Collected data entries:
+++++
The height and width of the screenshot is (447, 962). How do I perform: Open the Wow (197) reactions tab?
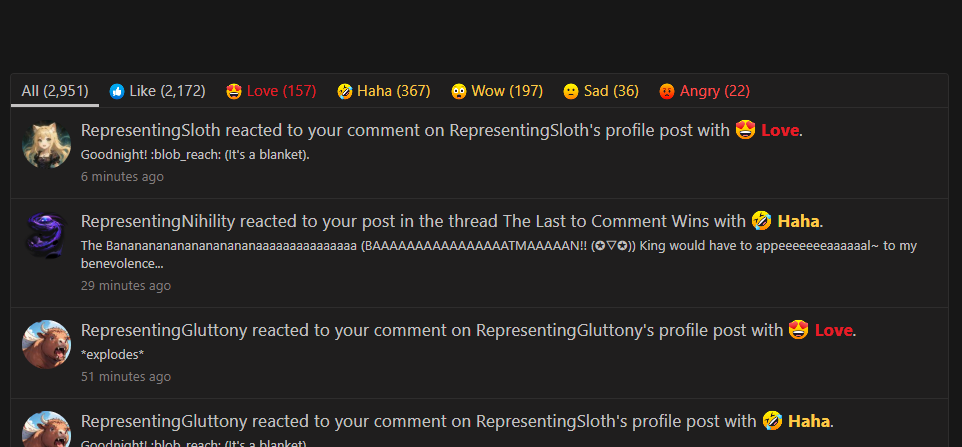click(497, 91)
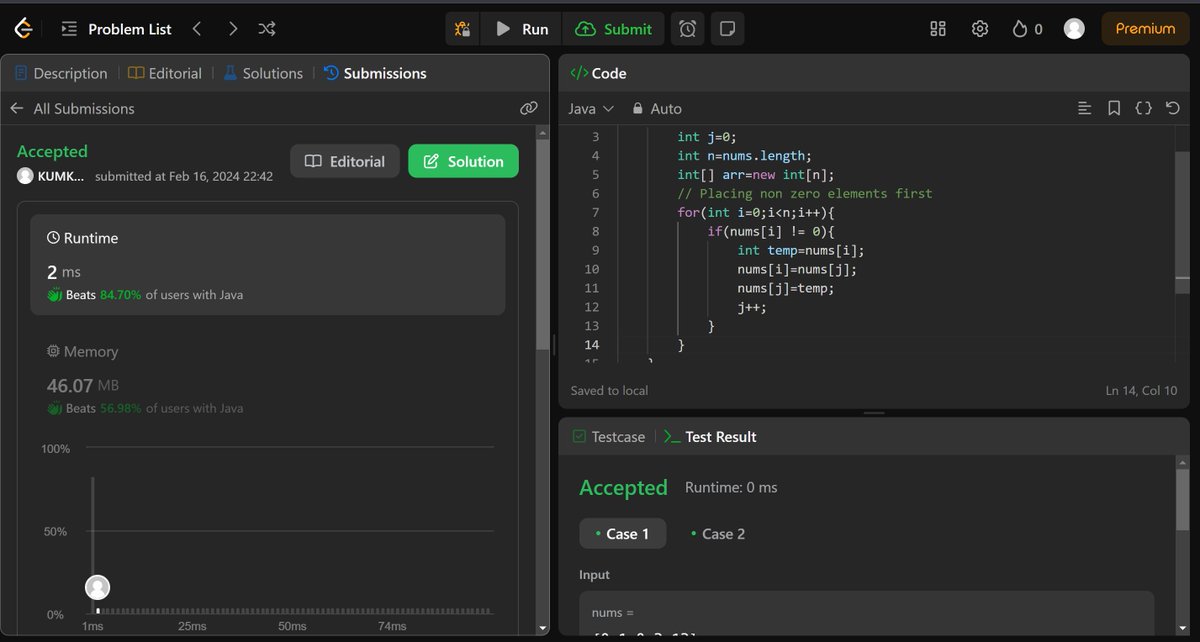Select the Test Result tab
Image resolution: width=1200 pixels, height=642 pixels.
coord(719,436)
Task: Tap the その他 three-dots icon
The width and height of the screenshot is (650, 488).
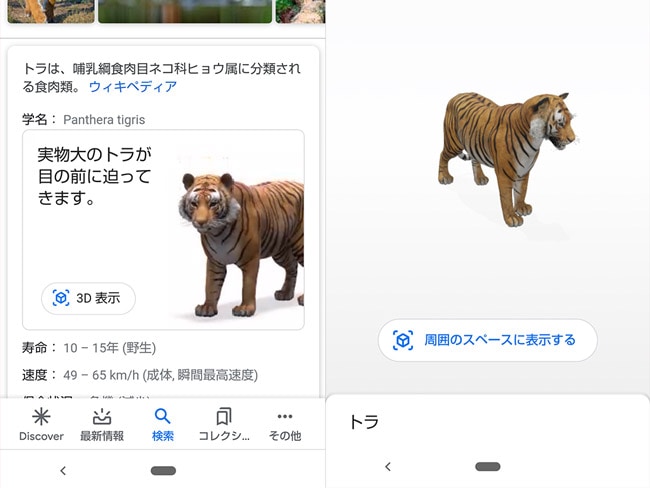Action: [x=285, y=416]

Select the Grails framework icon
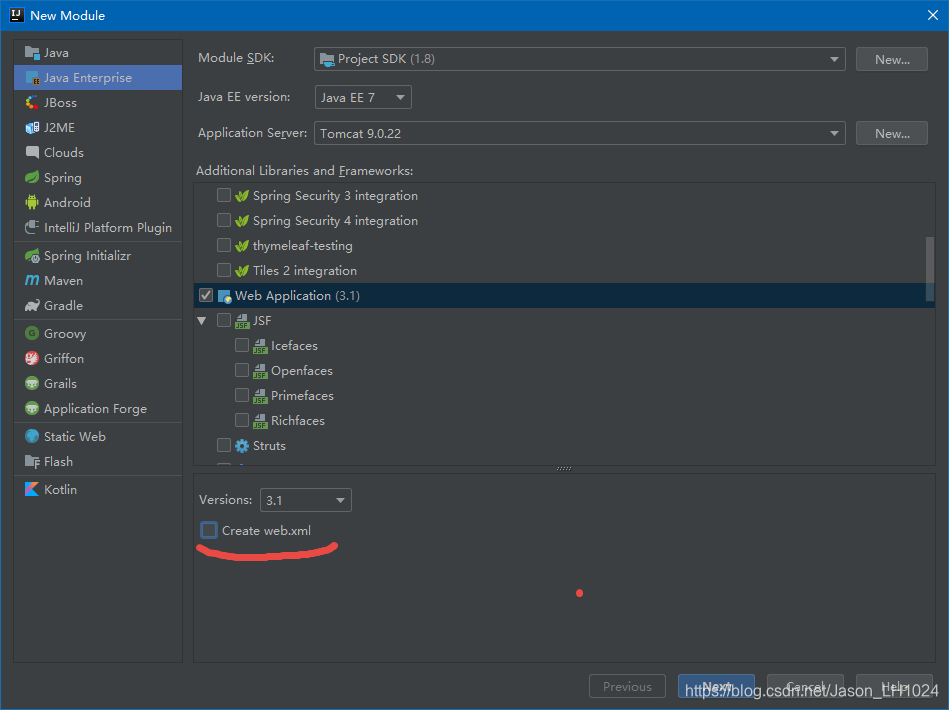(33, 383)
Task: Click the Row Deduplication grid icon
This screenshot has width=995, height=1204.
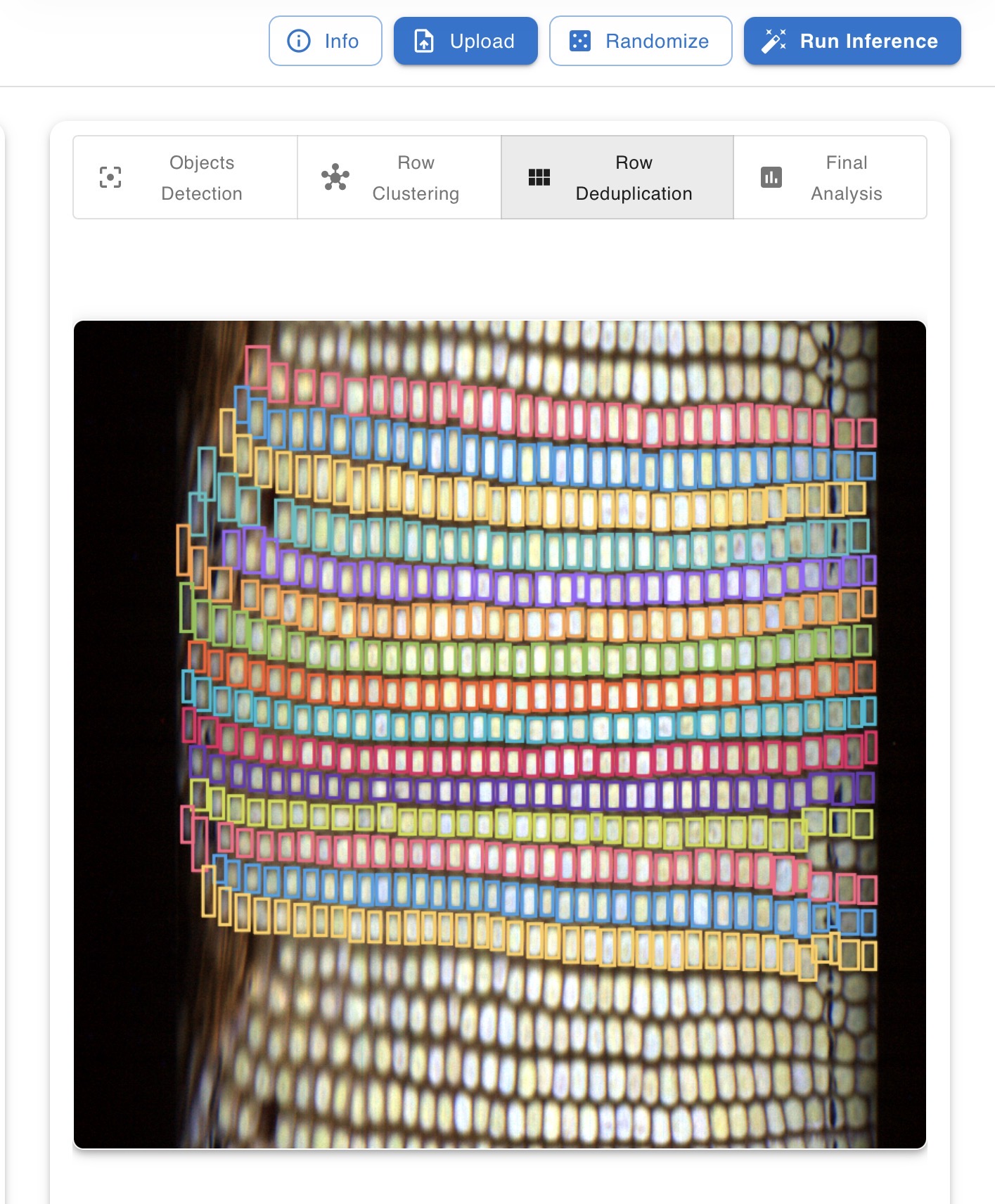Action: [539, 177]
+++++
Your instructions – Repeat each line above exactly as it reads, omitting any pictures.

Your response –
The height and width of the screenshot is (447, 962). How do I perform: Open the Wow (197) reactions tab?
click(497, 91)
Select the Test Result tab
Image resolution: width=1200 pixels, height=642 pixels.
coord(719,436)
Task: Tap the その他 three-dots icon
The width and height of the screenshot is (650, 488).
Action: [x=285, y=416]

Select the Grails framework icon
(33, 383)
Task: Click the Row Deduplication grid icon
This screenshot has width=995, height=1204.
Action: [539, 177]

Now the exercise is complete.